Öylesine gelip geçmeyecekti.
Biri kelime dokuyan, biri de kareler donduran iki güzel insan yan yanayken, nasıl öylesine bir gün olurdu ki o yaz günü?
Bense, kalbini açtı mı açanlardandım.
Çocukluğumda yapılmış bütün tembihlere rağmen, seveceğimi hissettiklerime pergel gibi açardım kalbimi.
İçeriyi darmaduman etme ihtimallerini hesaplamazdım.
Çoğu da öyle bir şeye kalkışmadı zaten.
Ben de oğluma bana yapılan o tembihleri yapmadım bu yüzden.
Kalbi açmaktan hiç zarar çıkmaz.
Temiz bir kalbe giren herkes, kötü niyetleri kapıda çıkarır.
Bu nedenle, her şeyini saklı tutmayı seven ben, evimizin kapılarını sonuna kadar açtım onlar gelince.
Kahvaltı masasında çay içerken konuştuk, dereden su sesi gelirken sordu söyledim, kitaplar arasında ayakta, nasıl biri olduğumu anlattım.
Bazı insanlarla konuşmak, kendini temize çekmek gibidir.

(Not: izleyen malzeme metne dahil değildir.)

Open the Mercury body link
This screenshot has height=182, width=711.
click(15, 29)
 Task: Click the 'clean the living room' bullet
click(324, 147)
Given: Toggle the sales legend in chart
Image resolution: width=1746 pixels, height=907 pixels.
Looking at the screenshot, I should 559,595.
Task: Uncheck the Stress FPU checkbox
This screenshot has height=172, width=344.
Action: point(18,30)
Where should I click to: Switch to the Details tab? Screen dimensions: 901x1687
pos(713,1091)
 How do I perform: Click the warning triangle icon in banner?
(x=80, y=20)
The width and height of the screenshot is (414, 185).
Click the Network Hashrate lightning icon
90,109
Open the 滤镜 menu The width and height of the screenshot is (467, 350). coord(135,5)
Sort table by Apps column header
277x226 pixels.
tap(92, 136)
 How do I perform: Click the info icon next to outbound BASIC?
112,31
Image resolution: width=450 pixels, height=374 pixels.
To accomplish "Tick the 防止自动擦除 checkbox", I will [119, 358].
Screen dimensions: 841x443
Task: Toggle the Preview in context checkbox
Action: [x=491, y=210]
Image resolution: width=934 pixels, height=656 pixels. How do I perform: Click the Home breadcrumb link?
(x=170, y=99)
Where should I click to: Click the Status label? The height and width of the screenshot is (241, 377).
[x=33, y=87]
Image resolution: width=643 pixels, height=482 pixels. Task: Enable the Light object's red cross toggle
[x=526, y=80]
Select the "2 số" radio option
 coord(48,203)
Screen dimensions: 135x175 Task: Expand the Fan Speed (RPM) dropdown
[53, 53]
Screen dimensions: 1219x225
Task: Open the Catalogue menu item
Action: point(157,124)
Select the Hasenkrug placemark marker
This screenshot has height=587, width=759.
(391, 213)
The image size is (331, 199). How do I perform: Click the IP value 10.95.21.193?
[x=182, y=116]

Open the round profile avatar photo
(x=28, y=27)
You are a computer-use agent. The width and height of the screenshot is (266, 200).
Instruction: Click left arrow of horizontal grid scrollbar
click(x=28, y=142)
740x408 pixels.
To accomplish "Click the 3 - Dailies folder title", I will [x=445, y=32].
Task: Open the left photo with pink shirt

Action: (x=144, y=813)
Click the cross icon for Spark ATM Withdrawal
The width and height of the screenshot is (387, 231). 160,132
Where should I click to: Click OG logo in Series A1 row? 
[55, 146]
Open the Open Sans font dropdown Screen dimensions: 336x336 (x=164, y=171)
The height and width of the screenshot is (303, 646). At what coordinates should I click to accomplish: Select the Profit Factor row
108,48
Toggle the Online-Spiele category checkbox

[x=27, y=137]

Zeynep’le Barış’la öyle oldu.
Güya Nu Look dergisi için röportaj yapıp, fotoğraf çekiyorduk.
Ama öyle değildi tam.
Hiç öyle değildi. Biz birbirimizi yakalıyorduk zamanda.
Zamanın saklambacında, ben bir Rus romanında yaşayan kadındım.
Bunu her uzun, yakası dantelli elbiseler giydiğimde hissederim.
Aklıma bir mektubu pencerede gözyaşlarıyla bekleyişim ve doğurduğum 8 çocuk gelir.
Bütün bu kadınları nasıl duydunuz ve gösterebildiniz bilmiyorum ama size o güzel yaz günü için hep teşekkür edeceğim.